** Start of Given data **
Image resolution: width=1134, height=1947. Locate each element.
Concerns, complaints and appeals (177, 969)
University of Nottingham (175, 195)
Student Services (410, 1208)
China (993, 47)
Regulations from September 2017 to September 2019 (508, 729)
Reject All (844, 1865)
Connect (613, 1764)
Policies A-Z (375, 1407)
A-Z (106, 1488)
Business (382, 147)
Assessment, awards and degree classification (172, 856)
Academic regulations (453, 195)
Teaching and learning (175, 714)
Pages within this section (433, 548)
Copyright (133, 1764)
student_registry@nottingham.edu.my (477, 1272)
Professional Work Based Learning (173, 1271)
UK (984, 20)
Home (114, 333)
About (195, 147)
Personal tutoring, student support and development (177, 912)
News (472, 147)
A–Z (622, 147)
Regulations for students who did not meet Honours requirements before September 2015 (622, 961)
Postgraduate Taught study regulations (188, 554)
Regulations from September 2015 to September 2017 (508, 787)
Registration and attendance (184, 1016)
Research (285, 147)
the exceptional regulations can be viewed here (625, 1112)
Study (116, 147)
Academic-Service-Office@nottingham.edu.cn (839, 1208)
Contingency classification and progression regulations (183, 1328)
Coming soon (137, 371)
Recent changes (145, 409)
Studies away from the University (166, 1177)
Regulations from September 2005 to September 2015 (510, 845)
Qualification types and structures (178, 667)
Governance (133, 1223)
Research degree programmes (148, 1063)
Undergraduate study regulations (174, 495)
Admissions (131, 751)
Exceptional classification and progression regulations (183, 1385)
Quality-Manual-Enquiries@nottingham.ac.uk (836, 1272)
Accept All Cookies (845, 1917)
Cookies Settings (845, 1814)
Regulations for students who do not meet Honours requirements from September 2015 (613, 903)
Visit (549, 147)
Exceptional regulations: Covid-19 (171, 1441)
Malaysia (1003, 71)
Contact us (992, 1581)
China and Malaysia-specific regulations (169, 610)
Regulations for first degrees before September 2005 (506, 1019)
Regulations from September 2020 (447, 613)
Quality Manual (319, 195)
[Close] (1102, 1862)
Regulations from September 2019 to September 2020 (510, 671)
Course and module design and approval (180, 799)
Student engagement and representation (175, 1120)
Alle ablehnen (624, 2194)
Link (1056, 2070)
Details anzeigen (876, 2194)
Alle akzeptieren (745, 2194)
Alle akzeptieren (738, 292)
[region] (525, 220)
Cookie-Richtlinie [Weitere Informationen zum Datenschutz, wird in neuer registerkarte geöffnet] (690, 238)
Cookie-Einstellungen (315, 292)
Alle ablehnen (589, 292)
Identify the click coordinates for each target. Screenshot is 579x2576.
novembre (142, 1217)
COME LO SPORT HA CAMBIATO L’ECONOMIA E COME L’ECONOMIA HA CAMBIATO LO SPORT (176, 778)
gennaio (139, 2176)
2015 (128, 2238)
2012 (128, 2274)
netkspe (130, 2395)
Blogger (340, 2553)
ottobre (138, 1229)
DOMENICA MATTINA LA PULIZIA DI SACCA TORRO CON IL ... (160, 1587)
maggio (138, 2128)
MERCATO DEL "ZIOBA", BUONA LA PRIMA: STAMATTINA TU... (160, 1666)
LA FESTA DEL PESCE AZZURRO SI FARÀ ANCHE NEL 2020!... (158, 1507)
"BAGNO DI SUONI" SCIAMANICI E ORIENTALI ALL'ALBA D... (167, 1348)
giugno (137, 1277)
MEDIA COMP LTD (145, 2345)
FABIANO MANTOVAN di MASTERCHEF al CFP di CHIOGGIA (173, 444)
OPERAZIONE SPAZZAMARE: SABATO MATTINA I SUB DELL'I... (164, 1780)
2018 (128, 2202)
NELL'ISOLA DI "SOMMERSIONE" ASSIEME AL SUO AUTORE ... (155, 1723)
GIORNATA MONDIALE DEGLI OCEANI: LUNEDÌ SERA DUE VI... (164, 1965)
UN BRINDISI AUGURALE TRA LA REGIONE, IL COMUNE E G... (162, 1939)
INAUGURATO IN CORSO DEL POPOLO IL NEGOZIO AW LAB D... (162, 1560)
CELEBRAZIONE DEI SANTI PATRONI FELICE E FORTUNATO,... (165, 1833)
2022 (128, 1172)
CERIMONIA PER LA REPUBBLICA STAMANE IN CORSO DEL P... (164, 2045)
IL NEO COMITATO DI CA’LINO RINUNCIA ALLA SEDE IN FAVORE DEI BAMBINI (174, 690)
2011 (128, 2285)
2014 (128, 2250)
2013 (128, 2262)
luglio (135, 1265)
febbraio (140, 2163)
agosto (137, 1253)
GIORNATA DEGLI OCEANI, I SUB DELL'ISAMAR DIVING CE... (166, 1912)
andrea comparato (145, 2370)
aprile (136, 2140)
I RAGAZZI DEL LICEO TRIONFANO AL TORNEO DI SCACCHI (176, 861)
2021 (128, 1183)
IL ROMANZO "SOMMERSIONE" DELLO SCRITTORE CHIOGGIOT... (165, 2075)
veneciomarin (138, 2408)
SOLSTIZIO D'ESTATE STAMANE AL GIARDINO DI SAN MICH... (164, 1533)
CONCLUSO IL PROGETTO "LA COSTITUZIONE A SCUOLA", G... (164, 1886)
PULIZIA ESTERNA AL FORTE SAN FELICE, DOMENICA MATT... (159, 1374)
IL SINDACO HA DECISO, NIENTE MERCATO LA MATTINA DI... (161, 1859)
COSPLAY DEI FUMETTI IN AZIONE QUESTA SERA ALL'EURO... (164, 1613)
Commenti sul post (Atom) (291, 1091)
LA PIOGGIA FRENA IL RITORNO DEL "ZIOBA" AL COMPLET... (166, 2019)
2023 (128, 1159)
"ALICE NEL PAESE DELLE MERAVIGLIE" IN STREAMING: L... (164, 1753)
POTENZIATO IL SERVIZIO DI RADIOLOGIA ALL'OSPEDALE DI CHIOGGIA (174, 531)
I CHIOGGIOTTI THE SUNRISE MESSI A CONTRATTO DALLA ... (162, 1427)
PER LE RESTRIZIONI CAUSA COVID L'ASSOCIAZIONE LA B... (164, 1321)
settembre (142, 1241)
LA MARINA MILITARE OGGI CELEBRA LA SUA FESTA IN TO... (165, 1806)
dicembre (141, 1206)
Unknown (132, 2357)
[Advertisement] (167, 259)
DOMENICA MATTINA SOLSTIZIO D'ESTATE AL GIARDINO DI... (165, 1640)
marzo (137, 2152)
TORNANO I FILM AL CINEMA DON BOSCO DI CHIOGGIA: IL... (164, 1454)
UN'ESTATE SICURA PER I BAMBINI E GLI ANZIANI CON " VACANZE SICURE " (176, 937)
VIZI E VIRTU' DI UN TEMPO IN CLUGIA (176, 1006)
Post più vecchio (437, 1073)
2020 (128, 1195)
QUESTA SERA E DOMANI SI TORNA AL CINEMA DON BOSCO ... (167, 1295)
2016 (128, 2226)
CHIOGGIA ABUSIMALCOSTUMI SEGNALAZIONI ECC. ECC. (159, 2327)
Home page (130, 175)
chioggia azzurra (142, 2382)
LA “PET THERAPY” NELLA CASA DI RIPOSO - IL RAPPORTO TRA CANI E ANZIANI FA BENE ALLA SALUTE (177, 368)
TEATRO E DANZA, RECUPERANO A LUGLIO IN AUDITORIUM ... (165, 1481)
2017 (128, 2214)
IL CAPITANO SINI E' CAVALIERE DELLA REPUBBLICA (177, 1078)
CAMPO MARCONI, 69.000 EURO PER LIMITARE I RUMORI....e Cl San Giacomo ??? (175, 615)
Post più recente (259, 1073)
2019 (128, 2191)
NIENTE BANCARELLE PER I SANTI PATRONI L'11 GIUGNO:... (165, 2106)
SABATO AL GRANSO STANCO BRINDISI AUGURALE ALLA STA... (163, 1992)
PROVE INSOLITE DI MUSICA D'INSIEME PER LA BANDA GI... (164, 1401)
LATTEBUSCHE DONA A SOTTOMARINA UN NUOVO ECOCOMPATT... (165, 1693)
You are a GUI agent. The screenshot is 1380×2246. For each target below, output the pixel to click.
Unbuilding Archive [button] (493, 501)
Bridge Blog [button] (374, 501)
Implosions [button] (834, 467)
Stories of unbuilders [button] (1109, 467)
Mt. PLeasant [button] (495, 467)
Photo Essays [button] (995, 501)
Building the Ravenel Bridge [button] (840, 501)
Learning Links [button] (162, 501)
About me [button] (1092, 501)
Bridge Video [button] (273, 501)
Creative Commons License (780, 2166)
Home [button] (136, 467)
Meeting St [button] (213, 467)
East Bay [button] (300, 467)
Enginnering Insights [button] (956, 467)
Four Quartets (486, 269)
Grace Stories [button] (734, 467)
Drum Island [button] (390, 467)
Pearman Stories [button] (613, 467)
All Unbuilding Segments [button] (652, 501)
** End of Given data **
§ **Direction**: Put the lines into a numbered list, leaving out any blank lines, and include only the part that opens with the line containing "Academic-Service-Office@nottingham.edu.cn (839, 1208)" and closes with the line containing "Exceptional classification and".

§ **Answer**:
1. Academic-Service-Office@nottingham.edu.cn (839, 1208)
2. Contingency classification and progression regulations (183, 1328)
3. Coming soon (137, 371)
4. Recent changes (145, 409)
5. Studies away from the University (166, 1177)
6. Regulations from September 2005 to September 2015 (510, 845)
7. Qualification types and structures (178, 667)
8. Governance (133, 1223)
9. Research degree programmes (148, 1063)
10. Undergraduate study regulations (174, 495)
11. Admissions (131, 751)
12. Exceptional classification and progression regulations (183, 1385)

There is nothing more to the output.